Figure 4.

Arrhythmia in transgenic mice expressing β_2a and Ca_V1.2 Ca²⁺-channel subunits. (A and B) Original traces of recordings obtained by ECG telemetry in awake, freely moving mice (A) from wild-type (upper panel) and double-transgenic mice (lower panels) or by microtip catheterization in anaesthetized animals (B), respectively. (A) In case of wild-type mice (top row) we observed sinus rhythm as displayed. Tg Ca_V1.2 × tg_ind β_2a mice showed several forms of rhythm disturbances including supraventricular extrasystolies (second row, SV), ventricular extrasystolies (third row, V), atrio-ventricular block (fourth row), and sinus pause/sinus bradycardia (bottom row). (B) Catheter data revealed the haemodynamic relevance of rhythm disturbances in double-transgenic mice. (C) The incidence of arrhythmic beats during microtip catheterization was significantly increased in tg Ca_V1.2 × tg_ind β_2a mice (**P < 0.01).
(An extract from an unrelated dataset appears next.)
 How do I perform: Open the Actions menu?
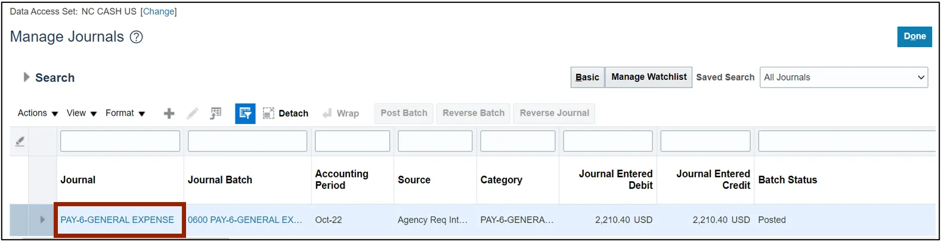(38, 113)
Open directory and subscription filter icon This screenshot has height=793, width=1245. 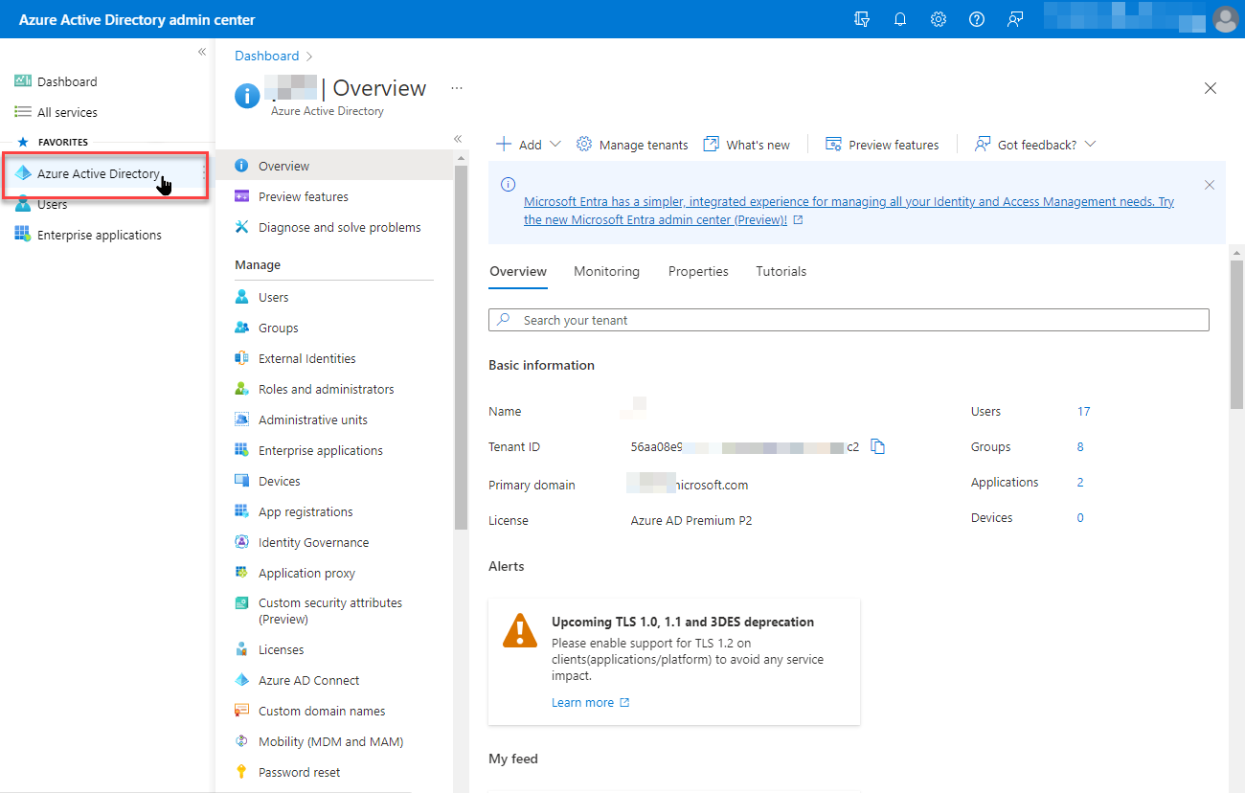click(862, 19)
No arrhythmic beats were detected in wild-type or tg_indβ_2a mice. (D) Overall, arrhythmic episodes during ECG or catheterization were only seen in 1/11 (9.1%) tg Ca_V1.2, but in 6/10 (60%) double-transgenic mice (*P < 0.05; χ² test). (E) Heart rate as determined by ECG telemetry in awake animals was significantly lowered in tg Ca_V1.2 mice (n = 5–9 per genotype, 3/5 examined tg Ca_V1.2 mice did not receive tebufenozide, *P < 0.05, **P < 0.01; ***P < 0.001).